表2 不同种类、不同剂量他汀类药物降低LDL-C的幅度Tab 2 Decreasing amplitude of LDL-C levels reduced by different categories and doses of statins
临床上,可供选用的调节血脂药主要分为2大类。(1)主要降低胆固醇的药物,包括他汀类药物、胆固醇吸收抑制剂、普罗布考和胆酸螯合剂等。(2)主要降低TG的药物,包括:①贝特类药物,单独使用具有良好的安全性,是降低TG的首选药物,其中非诺贝特对他汀类药物的代谢和血药浓度没有明显影响,因此,在他汀类药物治疗基础上LDL-C达标的高TG血症患者,降低TG的药物首选非诺贝特,以期进一步降低心血管残留风险;②高纯度鱼油制剂;③烟酸及其衍生物,临床研究结果显示,烟酸类药物无心血管保护作用,已淡出欧美市场[11]。

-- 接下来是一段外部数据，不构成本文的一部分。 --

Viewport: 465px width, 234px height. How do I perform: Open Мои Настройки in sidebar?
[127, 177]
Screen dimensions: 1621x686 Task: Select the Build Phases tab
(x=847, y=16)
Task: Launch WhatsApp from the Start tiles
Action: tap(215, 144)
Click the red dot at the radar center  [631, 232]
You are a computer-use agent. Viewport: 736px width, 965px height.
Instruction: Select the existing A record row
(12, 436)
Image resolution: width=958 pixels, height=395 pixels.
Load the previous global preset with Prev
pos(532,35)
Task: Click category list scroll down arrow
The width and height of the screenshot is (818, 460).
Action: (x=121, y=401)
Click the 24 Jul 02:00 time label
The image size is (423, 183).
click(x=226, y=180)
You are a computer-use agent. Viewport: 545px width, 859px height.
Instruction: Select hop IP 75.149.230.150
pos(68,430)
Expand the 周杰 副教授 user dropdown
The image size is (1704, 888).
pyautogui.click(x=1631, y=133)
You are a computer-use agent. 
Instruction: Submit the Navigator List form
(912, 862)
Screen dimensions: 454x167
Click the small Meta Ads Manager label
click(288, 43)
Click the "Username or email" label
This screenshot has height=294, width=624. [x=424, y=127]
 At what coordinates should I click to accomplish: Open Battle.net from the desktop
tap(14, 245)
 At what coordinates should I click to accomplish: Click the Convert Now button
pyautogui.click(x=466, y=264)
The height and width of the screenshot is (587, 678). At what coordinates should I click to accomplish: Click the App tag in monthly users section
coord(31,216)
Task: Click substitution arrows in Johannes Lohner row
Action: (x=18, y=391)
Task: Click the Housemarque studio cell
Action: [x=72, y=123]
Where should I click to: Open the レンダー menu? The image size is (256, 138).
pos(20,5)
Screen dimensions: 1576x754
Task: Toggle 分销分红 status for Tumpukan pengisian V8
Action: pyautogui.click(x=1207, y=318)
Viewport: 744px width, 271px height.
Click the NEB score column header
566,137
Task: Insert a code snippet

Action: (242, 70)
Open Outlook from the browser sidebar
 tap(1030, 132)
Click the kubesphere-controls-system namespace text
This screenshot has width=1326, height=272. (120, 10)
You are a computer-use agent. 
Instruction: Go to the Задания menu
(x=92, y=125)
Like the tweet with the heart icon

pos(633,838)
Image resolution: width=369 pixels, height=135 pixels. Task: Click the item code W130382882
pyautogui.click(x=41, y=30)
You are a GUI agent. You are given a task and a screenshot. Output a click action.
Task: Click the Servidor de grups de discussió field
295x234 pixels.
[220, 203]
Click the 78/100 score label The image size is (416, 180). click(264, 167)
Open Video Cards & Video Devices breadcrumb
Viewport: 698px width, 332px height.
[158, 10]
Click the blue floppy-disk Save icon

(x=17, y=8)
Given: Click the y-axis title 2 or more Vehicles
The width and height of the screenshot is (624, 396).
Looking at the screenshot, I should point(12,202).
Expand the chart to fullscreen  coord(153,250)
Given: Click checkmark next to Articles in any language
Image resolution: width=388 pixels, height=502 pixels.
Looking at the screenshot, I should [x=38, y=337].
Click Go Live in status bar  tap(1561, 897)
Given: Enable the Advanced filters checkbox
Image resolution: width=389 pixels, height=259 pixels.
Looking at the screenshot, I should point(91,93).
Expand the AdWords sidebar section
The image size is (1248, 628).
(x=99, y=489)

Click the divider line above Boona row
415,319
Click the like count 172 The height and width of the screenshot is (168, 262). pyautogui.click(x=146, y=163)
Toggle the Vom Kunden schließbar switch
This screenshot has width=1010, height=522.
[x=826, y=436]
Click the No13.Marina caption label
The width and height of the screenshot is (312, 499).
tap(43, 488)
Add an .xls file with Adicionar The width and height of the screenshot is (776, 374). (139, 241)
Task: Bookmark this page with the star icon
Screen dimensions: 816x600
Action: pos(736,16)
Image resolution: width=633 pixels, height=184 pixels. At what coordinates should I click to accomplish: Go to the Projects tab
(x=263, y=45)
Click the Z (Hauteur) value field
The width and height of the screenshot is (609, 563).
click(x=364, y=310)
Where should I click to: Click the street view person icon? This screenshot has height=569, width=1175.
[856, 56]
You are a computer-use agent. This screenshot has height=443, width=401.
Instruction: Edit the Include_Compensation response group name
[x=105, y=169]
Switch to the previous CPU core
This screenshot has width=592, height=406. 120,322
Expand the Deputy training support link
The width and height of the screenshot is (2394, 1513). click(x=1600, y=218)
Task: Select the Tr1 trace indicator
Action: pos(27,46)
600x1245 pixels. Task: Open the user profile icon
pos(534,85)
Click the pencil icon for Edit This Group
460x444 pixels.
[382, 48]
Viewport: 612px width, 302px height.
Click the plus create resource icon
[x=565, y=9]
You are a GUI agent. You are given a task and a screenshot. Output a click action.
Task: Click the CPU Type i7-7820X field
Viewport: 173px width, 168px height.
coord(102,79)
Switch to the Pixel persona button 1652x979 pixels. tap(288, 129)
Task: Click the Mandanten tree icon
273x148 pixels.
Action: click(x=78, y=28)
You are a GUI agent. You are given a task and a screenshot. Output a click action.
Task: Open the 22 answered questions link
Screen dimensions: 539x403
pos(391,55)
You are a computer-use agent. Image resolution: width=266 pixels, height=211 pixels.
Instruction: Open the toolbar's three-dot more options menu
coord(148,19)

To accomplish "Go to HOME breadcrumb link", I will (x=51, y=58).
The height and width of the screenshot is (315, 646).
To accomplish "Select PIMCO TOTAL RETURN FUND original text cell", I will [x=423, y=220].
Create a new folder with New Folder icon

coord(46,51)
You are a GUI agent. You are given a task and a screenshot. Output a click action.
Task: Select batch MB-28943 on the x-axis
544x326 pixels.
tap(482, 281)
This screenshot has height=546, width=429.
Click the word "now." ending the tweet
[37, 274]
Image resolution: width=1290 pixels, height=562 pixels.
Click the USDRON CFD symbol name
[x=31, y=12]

案例:某64岁男性患者,身高173 cm,体质量75 kg,肌酐41 μmol/L,因左眼玻璃体积血入院。既往有高血压病7年,高脂血症病史4年。入院生化检查结果提示,总胆固醇5.94 mmol/L,TG 0.84 mmol/L,HDL-C 1.56 mmol/L,LDL-C 4.14 mmol/L,血尿酸460.8 μmol/L,医嘱予以阿昔莫司胶囊0.25 g,口服,1日3次,调节血脂治疗。临床药师考虑,患者LDL-C不达标,应首选他汀类药物,且烟酸类药物并无心血管获益;同时,患者有高尿酸血症,他汀类药物中阿托伐他汀钙片具有降低尿酸的作用[12]。结合以上因素,建议将阿昔莫司胶囊改为阿托伐他汀钙片20 mg,口服,每晚1次,同时监护肝功能、肌酸激酶及血脂水平变化,医师采纳。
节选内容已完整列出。